> **About this task**: Starting at the first line of the records below, transcribe each line exactly, ending with the line that contains "Click the Summer Collection heading".

> **Source material**:

------

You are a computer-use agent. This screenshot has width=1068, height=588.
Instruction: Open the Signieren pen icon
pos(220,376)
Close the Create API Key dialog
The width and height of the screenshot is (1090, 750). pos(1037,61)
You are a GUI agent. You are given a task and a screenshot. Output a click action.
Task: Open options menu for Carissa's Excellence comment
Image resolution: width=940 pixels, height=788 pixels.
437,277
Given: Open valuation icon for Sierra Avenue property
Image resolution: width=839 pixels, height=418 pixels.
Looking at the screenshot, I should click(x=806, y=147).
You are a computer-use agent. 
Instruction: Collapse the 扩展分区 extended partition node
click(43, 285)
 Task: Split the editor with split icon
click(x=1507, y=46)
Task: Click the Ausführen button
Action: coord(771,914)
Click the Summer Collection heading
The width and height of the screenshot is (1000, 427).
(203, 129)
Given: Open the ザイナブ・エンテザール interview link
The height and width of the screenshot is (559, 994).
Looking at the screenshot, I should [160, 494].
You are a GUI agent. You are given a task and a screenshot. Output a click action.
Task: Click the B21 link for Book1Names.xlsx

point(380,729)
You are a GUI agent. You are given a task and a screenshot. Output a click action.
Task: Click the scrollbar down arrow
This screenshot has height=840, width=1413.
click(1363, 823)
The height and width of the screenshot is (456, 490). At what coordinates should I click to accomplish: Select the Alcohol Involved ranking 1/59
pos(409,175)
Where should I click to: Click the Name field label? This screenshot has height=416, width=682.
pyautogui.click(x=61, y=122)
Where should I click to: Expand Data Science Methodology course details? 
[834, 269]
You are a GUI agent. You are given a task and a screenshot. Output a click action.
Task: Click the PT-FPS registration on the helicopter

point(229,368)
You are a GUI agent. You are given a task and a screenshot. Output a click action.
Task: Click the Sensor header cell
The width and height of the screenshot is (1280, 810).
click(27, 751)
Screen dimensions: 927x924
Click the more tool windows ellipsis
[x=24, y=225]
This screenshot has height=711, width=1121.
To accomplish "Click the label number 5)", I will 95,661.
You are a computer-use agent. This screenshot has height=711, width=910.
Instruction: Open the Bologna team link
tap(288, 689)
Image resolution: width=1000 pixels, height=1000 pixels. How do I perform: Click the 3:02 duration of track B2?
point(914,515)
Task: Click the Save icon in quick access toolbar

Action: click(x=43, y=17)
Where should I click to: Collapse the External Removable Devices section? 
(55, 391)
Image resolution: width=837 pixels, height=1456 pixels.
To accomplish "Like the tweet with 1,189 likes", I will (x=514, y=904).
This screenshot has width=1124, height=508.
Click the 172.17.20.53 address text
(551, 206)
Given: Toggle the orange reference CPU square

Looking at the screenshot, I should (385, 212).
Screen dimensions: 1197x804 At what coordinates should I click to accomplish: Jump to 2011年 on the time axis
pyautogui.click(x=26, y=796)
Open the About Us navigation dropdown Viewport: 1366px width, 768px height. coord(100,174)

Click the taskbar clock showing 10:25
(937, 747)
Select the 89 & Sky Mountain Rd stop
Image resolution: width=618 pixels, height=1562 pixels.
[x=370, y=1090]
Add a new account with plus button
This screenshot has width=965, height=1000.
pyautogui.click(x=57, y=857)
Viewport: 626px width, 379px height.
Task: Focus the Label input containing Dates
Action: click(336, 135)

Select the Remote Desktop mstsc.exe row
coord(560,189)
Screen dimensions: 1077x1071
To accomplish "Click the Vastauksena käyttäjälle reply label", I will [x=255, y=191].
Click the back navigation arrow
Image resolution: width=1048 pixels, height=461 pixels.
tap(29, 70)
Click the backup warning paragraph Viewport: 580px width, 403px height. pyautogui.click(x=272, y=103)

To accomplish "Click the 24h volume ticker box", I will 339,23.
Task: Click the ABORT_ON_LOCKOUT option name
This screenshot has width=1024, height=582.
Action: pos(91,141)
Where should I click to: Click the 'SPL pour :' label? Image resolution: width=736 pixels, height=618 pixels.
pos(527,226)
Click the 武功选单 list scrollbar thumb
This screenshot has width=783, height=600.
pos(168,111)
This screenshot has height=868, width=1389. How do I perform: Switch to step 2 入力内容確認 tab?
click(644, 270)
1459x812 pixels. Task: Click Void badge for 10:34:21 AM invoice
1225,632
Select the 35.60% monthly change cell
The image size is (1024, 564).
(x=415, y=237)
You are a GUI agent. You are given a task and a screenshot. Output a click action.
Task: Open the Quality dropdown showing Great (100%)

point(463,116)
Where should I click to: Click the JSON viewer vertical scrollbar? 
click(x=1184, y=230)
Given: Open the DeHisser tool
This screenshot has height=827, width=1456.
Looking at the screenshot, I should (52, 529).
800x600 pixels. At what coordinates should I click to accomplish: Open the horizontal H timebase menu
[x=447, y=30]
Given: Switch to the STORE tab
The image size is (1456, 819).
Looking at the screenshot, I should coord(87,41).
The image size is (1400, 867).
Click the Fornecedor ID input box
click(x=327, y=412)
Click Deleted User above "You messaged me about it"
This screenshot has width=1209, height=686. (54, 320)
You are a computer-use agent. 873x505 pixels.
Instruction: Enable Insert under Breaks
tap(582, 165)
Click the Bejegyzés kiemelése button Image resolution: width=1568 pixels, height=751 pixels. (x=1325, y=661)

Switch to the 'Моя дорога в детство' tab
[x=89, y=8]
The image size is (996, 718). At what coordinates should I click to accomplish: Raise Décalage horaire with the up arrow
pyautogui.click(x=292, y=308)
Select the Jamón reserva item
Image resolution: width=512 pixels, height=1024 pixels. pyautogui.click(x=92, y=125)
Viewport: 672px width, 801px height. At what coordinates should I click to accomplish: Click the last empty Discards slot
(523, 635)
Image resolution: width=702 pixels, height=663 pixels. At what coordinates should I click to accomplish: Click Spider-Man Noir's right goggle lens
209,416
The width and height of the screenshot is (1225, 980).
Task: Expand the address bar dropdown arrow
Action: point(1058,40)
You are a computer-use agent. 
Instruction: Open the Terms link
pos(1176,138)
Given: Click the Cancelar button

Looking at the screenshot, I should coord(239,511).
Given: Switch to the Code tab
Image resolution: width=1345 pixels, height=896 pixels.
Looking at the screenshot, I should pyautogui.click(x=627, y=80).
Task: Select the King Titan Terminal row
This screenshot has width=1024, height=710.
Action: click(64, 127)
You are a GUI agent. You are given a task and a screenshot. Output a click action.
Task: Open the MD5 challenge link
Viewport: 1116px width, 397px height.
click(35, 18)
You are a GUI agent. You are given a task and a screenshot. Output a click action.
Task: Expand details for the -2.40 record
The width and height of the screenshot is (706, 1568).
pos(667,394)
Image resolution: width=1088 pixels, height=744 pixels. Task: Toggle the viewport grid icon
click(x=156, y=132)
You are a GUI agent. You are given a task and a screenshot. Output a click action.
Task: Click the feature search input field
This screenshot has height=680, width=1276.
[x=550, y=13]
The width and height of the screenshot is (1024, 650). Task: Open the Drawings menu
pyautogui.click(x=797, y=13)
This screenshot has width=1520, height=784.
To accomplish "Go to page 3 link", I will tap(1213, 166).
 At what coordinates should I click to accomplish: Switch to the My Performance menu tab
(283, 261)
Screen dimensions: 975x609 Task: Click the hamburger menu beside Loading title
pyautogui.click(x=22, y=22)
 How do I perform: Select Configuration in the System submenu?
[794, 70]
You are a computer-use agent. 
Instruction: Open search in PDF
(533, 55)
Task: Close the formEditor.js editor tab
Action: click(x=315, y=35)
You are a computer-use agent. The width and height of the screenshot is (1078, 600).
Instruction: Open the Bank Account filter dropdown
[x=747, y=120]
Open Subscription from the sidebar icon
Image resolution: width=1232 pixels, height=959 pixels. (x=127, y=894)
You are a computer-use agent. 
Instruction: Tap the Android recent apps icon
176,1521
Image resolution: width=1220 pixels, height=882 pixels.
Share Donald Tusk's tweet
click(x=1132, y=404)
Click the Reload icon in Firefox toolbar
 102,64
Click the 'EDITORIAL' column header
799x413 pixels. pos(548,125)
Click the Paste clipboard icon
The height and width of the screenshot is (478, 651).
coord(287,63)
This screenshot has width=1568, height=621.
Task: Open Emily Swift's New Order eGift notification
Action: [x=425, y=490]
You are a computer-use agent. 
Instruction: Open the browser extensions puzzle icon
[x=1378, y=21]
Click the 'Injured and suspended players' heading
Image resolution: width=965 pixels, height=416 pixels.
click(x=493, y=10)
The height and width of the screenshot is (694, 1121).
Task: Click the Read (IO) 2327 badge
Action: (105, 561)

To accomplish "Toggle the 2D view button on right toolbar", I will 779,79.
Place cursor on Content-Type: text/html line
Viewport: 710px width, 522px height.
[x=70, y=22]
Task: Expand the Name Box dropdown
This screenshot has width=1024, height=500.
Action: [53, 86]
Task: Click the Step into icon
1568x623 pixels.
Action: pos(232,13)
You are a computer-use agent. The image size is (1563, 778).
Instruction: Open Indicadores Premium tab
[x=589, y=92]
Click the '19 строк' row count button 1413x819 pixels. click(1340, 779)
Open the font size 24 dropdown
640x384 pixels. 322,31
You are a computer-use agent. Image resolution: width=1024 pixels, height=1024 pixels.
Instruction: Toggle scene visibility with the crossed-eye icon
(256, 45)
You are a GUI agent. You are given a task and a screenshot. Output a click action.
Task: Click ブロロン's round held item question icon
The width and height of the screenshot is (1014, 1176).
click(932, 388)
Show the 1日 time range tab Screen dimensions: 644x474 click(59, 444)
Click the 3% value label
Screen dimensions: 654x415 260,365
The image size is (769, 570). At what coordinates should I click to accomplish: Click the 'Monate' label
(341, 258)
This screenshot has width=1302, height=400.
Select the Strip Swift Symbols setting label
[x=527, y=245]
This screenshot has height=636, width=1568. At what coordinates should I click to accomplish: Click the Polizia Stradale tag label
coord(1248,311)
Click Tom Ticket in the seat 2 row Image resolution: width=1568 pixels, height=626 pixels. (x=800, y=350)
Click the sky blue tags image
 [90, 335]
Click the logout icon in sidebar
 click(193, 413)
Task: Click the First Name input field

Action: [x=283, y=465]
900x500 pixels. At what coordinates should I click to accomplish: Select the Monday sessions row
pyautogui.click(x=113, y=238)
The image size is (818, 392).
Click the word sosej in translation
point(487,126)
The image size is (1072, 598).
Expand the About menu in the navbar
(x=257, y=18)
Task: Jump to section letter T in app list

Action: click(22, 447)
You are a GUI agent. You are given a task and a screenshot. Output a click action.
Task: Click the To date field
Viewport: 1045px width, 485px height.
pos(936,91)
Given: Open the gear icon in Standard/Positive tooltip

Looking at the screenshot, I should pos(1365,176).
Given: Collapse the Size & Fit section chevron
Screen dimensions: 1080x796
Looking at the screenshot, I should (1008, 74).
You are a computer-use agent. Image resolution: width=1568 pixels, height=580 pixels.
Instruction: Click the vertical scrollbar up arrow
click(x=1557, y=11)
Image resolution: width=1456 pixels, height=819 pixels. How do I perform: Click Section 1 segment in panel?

------

> **Response area**:
You are a computer-use agent. This screenshot has width=1068, height=588.
Instruction: Open the Signieren pen icon
pos(220,376)
Close the Create API Key dialog
The width and height of the screenshot is (1090, 750). pos(1037,61)
You are a GUI agent. You are given a task and a screenshot. Output a click action.
Task: Open options menu for Carissa's Excellence comment
Image resolution: width=940 pixels, height=788 pixels.
437,277
Given: Open valuation icon for Sierra Avenue property
Image resolution: width=839 pixels, height=418 pixels.
Looking at the screenshot, I should click(x=806, y=147).
You are a computer-use agent. 
Instruction: Collapse the 扩展分区 extended partition node
click(43, 285)
 Task: Split the editor with split icon
click(x=1507, y=46)
Task: Click the Ausführen button
Action: coord(771,914)
Click the Summer Collection heading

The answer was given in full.